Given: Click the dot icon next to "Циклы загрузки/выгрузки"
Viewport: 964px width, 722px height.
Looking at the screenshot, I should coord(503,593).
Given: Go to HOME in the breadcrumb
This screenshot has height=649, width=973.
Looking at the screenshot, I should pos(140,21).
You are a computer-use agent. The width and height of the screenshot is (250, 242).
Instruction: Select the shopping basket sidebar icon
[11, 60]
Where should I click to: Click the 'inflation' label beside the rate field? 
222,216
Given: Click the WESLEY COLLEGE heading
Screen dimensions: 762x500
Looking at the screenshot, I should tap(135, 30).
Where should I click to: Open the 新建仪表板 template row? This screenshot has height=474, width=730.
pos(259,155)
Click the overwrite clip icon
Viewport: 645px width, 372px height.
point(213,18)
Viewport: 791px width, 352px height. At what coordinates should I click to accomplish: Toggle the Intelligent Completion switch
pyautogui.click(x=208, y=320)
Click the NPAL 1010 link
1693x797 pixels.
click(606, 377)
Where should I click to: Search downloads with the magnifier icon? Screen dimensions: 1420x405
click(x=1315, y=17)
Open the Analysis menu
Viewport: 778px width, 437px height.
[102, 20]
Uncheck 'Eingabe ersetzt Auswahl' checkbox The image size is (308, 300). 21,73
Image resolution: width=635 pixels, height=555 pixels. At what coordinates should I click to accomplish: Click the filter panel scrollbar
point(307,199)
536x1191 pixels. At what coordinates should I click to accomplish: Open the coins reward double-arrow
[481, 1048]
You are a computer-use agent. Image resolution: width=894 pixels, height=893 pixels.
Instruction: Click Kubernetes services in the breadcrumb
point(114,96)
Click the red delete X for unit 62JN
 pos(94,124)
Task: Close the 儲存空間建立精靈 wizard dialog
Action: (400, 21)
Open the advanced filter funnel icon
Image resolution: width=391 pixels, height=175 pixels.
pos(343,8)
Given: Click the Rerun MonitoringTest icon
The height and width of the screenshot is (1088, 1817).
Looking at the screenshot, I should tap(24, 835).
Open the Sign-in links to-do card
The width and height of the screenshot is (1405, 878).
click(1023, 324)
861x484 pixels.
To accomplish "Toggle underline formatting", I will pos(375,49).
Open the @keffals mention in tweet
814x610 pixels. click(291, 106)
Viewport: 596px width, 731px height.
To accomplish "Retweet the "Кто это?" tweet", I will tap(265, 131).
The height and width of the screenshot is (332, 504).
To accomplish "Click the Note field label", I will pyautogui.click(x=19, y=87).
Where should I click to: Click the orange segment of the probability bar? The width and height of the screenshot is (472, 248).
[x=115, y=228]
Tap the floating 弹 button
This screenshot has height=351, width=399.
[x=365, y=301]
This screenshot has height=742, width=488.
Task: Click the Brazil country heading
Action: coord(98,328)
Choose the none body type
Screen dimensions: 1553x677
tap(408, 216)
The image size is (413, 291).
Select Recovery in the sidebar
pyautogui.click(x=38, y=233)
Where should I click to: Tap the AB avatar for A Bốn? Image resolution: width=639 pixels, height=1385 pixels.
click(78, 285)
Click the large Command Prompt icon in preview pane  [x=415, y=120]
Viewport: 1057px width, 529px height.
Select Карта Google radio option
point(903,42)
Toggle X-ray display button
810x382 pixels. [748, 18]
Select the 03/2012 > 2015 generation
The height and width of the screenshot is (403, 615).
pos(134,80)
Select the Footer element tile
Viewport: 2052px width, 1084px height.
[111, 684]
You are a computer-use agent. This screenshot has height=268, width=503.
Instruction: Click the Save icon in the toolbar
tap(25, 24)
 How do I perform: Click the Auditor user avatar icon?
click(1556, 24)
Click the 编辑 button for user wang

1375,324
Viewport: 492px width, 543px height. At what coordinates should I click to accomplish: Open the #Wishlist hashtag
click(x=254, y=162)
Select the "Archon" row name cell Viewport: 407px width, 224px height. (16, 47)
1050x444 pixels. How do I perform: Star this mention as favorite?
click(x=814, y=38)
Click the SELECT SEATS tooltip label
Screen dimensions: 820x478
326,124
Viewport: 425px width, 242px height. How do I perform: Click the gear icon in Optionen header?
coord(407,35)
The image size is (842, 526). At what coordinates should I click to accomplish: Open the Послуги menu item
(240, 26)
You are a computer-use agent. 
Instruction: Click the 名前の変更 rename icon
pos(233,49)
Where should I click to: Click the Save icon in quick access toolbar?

══════════

Prompt - Show each line from the records above that contains the string "tweet". Case counts.

Solution for this exercise -
Open the @keffals mention in tweet
To accomplish "Retweet the "Кто это?" tweet", I will tap(265, 131).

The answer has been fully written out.